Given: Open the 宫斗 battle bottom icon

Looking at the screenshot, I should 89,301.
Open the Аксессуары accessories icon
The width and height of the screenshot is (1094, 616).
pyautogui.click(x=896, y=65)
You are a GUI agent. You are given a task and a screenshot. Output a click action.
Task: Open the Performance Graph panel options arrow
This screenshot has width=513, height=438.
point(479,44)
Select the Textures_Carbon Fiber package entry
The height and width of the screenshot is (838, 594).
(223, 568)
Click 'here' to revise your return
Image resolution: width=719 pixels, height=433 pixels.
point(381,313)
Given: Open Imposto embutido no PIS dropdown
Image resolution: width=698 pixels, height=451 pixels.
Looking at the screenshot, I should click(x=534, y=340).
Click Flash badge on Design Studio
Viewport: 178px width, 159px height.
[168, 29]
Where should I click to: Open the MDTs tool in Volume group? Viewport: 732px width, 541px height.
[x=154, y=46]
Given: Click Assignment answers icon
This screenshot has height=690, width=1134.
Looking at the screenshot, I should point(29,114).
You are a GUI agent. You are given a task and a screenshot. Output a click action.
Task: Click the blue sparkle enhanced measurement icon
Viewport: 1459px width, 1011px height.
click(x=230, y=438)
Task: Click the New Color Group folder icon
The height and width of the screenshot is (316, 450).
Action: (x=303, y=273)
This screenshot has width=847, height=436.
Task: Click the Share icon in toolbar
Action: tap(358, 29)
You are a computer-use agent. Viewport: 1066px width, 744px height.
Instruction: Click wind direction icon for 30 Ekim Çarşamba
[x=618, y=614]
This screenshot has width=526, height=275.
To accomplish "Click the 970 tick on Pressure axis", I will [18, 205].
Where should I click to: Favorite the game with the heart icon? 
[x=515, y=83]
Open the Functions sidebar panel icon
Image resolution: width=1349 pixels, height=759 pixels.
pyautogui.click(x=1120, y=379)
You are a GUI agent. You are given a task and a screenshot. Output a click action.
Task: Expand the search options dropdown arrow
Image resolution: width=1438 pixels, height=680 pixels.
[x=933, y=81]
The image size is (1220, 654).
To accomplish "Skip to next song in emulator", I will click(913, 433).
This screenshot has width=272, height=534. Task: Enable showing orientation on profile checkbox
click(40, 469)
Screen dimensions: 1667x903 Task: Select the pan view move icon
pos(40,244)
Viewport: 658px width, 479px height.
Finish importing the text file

> _What you are asked to do_
Give all the records above as a JSON list of strings, with one string per line and blank lines left out.

> _Solution_
[
  "Given: Open the 宫斗 battle bottom icon",
  "Looking at the screenshot, I should 89,301.",
  "Open the Аксессуары accessories icon",
  "The width and height of the screenshot is (1094, 616).",
  "pyautogui.click(x=896, y=65)",
  "You are a GUI agent. You are given a task and a screenshot. Output a click action.",
  "Task: Open the Performance Graph panel options arrow",
  "This screenshot has width=513, height=438.",
  "point(479,44)",
  "Select the Textures_Carbon Fiber package entry",
  "The height and width of the screenshot is (838, 594).",
  "(223, 568)",
  "Click 'here' to revise your return",
  "Image resolution: width=719 pixels, height=433 pixels.",
  "point(381,313)",
  "Given: Open Imposto embutido no PIS dropdown",
  "Image resolution: width=698 pixels, height=451 pixels.",
  "Looking at the screenshot, I should click(x=534, y=340).",
  "Click Flash badge on Design Studio",
  "Viewport: 178px width, 159px height.",
  "[168, 29]",
  "Where should I click to: Open the MDTs tool in Volume group? Viewport: 732px width, 541px height.",
  "[x=154, y=46]",
  "Given: Click Assignment answers icon",
  "This screenshot has height=690, width=1134.",
  "Looking at the screenshot, I should point(29,114).",
  "You are a GUI agent. You are given a task and a screenshot. Output a click action.",
  "Task: Click the blue sparkle enhanced measurement icon",
  "Viewport: 1459px width, 1011px height.",
  "click(x=230, y=438)",
  "Task: Click the New Color Group folder icon",
  "The height and width of the screenshot is (316, 450).",
  "Action: (x=303, y=273)",
  "This screenshot has width=847, height=436.",
  "Task: Click the Share icon in toolbar",
  "Action: tap(358, 29)",
  "You are a computer-use agent. Viewport: 1066px width, 744px height.",
  "Instruction: Click wind direction icon for 30 Ekim Çarşamba",
  "[x=618, y=614]",
  "This screenshot has width=526, height=275.",
  "To accomplish \"Click the 970 tick on Pressure axis\", I will [18, 205].",
  "Where should I click to: Favorite the game with the heart icon? ",
  "[x=515, y=83]",
  "Open the Functions sidebar panel icon",
  "Image resolution: width=1349 pixels, height=759 pixels.",
  "pyautogui.click(x=1120, y=379)",
  "You are a GUI agent. You are given a task and a screenshot. Output a click action.",
  "Task: Expand the search options dropdown arrow",
  "Image resolution: width=1438 pixels, height=680 pixels.",
  "[x=933, y=81]",
  "The image size is (1220, 654).",
  "To accomplish \"Skip to next song in emulator\", I will click(913, 433).",
  "This screenshot has width=272, height=534. Task: Enable showing orientation on profile checkbox",
  "click(40, 469)",
  "Screen dimensions: 1667x903 Task: Select the pan view move icon",
  "pos(40,244)",
  "Viewport: 658px width, 479px height.",
  "Finish importing the text file"
]